“There is something beautiful about all scars, whatever nature. A scar means hurt is over, the wound is healed, the wound is closed and healed, done with.”
The first scar I ever had was from the time I fell from my racer bike. It was on my shin. I was embarrased because I fell in front of my “crush”. Good thing he helped me up. I didn’t feel the pain or even realize that the cut was so deep that you could see tissues already. Hair never grew there anymore. That was probably early high school. Fast forward to 1999.
Because of the trauma I went through, both physical and emotional, I was sent to psychologists and even new age geomancers to “help” me with this “pain” I was going through. This lady I met during my time of dispair, still carrying a child in my womb, told me that, when we get hurt, scars build up inside and out. I can attest to that.
I call them my BATTLE SCARS.
I have one on top of my head that looks like a horseshoe because of my craniotomy. One cup of brain mass with removed. In medical terms, arteriovenous malfomation or AVM which are the abnornal connections of blood vessels. This is said to be congenital. This can happen in any part of the body, it’s just that mine happened in the brain.
Below my throat because of the endotracheal intubation used when patients are unable to breath or their own or unconscious, in my case, being in a coma for 10 days and more, even 3 months after. When I was able to breath on my own, the metal tracheostomy tube was removed but wound was left to heal on it’s own. Then, I had my voice back…well sort of, took a while too.
Third was the emergency C-Section due to fetal distress and astonishingly high blood pressure of 240/120. Had to deliver a month shy of being full term. Yup, a straight line down. Goodbye to bikinis!
Lastly, from my 12 years of wearing an AFO (Ankle Foot Orthosis) that helps me walk. BUT wait, I’m still in the process of recovering from ankle surgery. That’s 3 instant new scars that I haven’t seen. Something to look forward to.

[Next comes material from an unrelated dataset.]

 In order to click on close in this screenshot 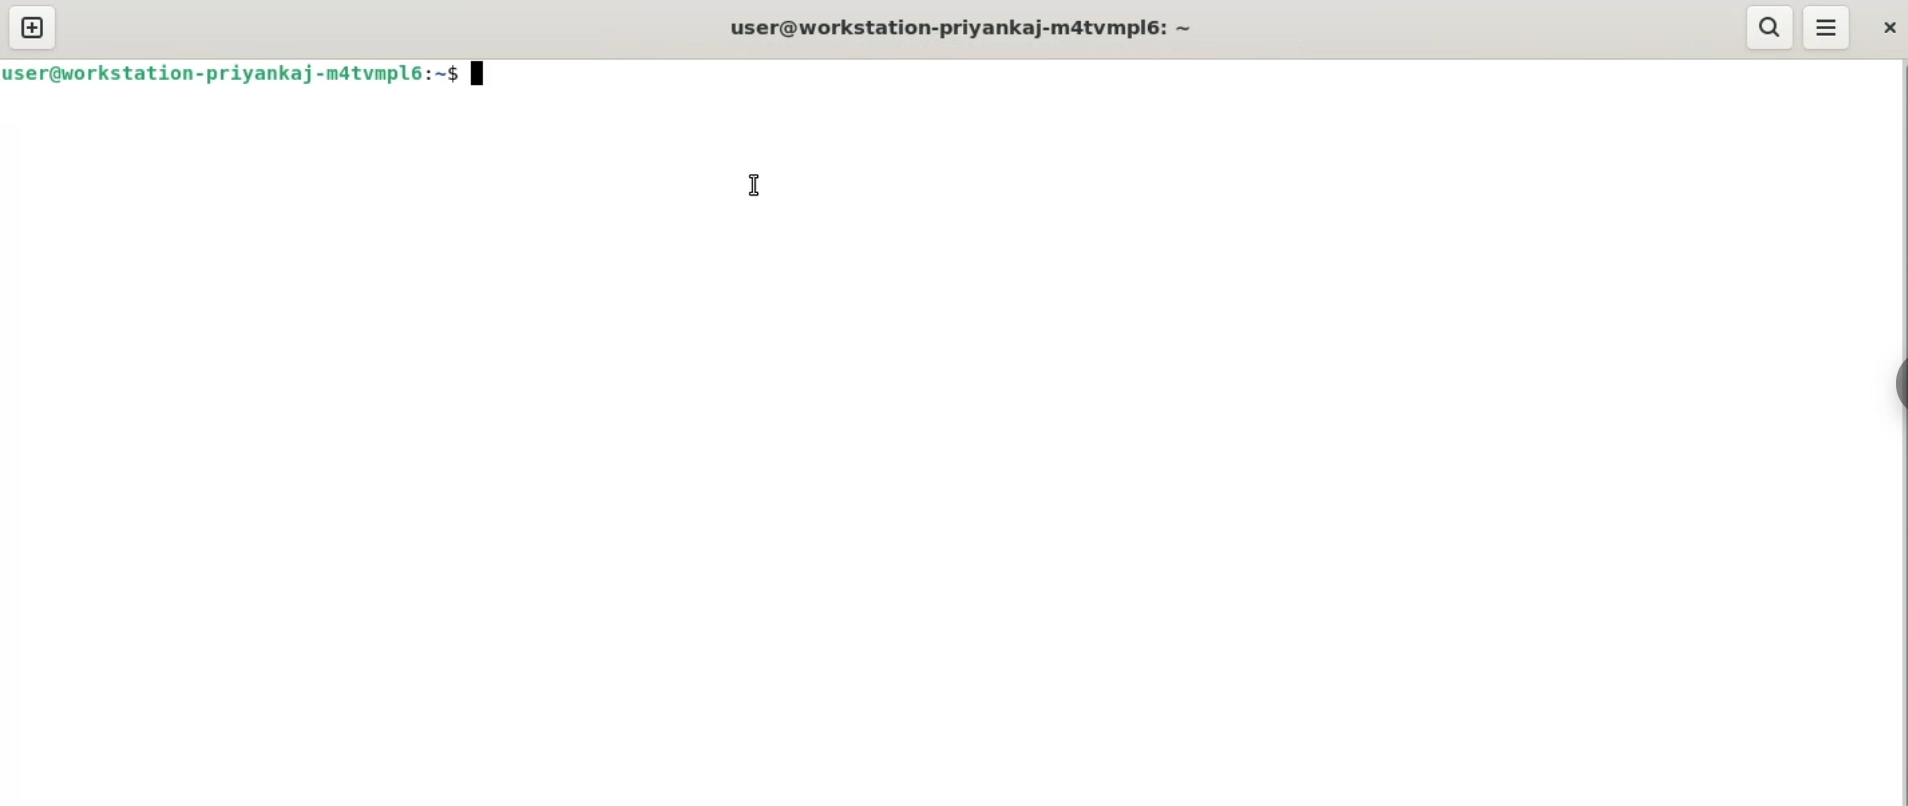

Because of the “cuts” in my body, the supposedly flow of life is disrupted which I can apply to my life. However, I firmly believe that ALL WOUNDS heal, deep or shallow. Take NOTE. WILL HEAL.
It took my 6 years to CHOOSE to HEAL because I realized that there is so much more to life than a broken heart and rejection. The blessings I have recieved, first and foremost, my son, and my second chance in life. I have only scratched the surface. Once I realized this, everything fell into place. I opened up what I thought woud be scared-for-life-heart, remembering the trauma never wanting to fall into that trap again. However, it is true, that once you have learned to let go of the hurts of the past, countless blessings will follow. It’s an instant boost of making you stronger in almost all aspects of your life. Or that could be just me.
Just remember, LIFE GOES ON and trust that God will never give us anything we cannot handle.